Use cases for the 'setdefault' dict method

You could say defaultdict is useful for settings defaults before filling the dict and setdefault is useful for setting defaults while or after filling the dict.

Probably the most common use case: Grouping items (in unsorted data, else use itertools.groupby)

# really verbose
new = {}
for (key, value) in data:
    if key in new:
        new[key].append( value )
    else:
        new[key] = [value]


# easy with setdefault
new = {}
for (key, value) in data:
    group = new.setdefault(key, []) # key might exist already
    group.append( value )


# even simpler with defaultdict 
from collections import defaultdict
new = defaultdict(list)
for (key, value) in data:
    new[key].append( value ) # all keys have a default already

Sometimes you want to make sure that specific keys exist after creating a dict. defaultdict doesn't work in this case, because it only creates keys on explicit access. Think you use something HTTP-ish with many headers -- some are optional, but you want defaults for them:

headers = parse_headers( msg ) # parse the message, get a dict
# now add all the optional headers
for headername, defaultvalue in optional_headers:
    headers.setdefault( headername, defaultvalue )

I commonly use setdefault for keyword argument dicts, such as in this function:

def notify(self, level, *pargs, **kwargs):
    kwargs.setdefault("persist", level >= DANGER)
    self.__defcon.set(level, **kwargs)
    try:
        kwargs.setdefault("name", self.client.player_entity().name)
    except pytibia.PlayerEntityNotFound:
        pass
    return _notify(level, *pargs, **kwargs)
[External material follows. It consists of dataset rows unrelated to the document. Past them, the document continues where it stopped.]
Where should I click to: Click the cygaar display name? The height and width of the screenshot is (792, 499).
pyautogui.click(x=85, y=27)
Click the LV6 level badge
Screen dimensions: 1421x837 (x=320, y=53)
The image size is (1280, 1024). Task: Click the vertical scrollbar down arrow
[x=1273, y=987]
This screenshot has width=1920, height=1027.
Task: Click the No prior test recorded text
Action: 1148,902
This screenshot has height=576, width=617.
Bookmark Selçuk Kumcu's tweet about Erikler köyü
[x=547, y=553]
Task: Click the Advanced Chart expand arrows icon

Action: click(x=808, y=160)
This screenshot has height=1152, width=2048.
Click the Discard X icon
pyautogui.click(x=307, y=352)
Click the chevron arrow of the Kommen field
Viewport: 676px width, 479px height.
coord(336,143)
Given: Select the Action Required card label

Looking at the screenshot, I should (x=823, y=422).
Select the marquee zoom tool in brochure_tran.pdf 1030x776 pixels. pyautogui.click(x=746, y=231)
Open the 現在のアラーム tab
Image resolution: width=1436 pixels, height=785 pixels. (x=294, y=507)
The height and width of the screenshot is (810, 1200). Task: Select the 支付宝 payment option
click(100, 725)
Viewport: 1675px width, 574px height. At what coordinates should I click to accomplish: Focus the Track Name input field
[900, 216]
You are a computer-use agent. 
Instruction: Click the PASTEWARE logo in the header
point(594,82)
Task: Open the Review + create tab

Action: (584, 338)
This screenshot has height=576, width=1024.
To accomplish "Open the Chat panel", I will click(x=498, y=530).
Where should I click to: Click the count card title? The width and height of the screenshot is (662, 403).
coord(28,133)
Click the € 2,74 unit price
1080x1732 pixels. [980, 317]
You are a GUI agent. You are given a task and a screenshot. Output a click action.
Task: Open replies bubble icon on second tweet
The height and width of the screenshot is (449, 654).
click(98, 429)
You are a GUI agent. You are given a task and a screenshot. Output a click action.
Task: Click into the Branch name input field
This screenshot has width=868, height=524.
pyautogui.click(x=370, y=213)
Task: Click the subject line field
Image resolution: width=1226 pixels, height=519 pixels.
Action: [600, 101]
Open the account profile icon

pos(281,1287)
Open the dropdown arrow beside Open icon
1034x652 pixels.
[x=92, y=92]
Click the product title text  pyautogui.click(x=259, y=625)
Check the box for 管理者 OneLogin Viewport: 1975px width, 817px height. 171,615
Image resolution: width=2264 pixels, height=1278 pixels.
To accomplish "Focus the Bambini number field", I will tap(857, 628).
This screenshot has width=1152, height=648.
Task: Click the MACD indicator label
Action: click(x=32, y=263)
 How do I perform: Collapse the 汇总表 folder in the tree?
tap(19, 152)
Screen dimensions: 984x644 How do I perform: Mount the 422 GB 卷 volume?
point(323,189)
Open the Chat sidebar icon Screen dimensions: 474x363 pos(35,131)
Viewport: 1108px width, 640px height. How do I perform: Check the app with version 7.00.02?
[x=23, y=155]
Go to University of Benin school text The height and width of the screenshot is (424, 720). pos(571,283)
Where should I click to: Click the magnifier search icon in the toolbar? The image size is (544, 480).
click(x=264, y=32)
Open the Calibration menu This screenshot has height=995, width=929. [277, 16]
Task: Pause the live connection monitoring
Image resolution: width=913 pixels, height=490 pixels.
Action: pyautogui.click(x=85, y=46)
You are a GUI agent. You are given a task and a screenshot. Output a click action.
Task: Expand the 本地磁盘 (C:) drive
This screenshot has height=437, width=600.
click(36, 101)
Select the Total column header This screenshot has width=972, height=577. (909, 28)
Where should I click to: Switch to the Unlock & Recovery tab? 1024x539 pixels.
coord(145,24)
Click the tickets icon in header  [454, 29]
It's great for tweaking arguments in wrappers around functions that take keyword arguments.


defaultdict is great when the default value is static, like a new list, but not so much if it's dynamic.

For example, I need a dictionary to map strings to unique ints. defaultdict(int) will always use 0 for the default value. Likewise, defaultdict(intGen()) always produces 1.

Instead, I used a regular dict:

nextID = intGen()
myDict = {}
for lots of complicated stuff:
    #stuff that generates unpredictable, possibly already seen str
    strID = myDict.setdefault(myStr, nextID())

Note that dict.get(key, nextID()) is insufficient because I need to be able to refer to these values later as well.

intGen is a tiny class I build that automatically increments an int and returns its value:

class intGen:
    def __init__(self):
        self.i = 0

    def __call__(self):
        self.i += 1
    return self.i

If someone has a way to do this with defaultdict I'd love to see it.